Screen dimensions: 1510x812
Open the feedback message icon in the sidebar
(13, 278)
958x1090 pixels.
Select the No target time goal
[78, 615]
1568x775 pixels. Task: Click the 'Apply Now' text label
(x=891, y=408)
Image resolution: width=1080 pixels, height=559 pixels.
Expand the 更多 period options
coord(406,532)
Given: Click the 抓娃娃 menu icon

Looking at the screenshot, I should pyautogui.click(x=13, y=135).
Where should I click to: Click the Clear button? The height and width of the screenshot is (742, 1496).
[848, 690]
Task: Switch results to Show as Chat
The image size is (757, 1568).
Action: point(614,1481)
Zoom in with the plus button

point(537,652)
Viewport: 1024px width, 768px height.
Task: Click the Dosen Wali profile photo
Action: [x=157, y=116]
:::
- [Required action]: Extract every record. Keep wording exact.

- [Answer box]:
Screen dimensions: 1510x812
Open the feedback message icon in the sidebar
(13, 278)
958x1090 pixels.
Select the No target time goal
[78, 615]
1568x775 pixels. Task: Click the 'Apply Now' text label
(x=891, y=408)
Image resolution: width=1080 pixels, height=559 pixels.
Expand the 更多 period options
coord(406,532)
Given: Click the 抓娃娃 menu icon

Looking at the screenshot, I should pyautogui.click(x=13, y=135).
Where should I click to: Click the Clear button? The height and width of the screenshot is (742, 1496).
[848, 690]
Task: Switch results to Show as Chat
The image size is (757, 1568).
Action: point(614,1481)
Zoom in with the plus button

point(537,652)
Viewport: 1024px width, 768px height.
Task: Click the Dosen Wali profile photo
Action: [x=157, y=116]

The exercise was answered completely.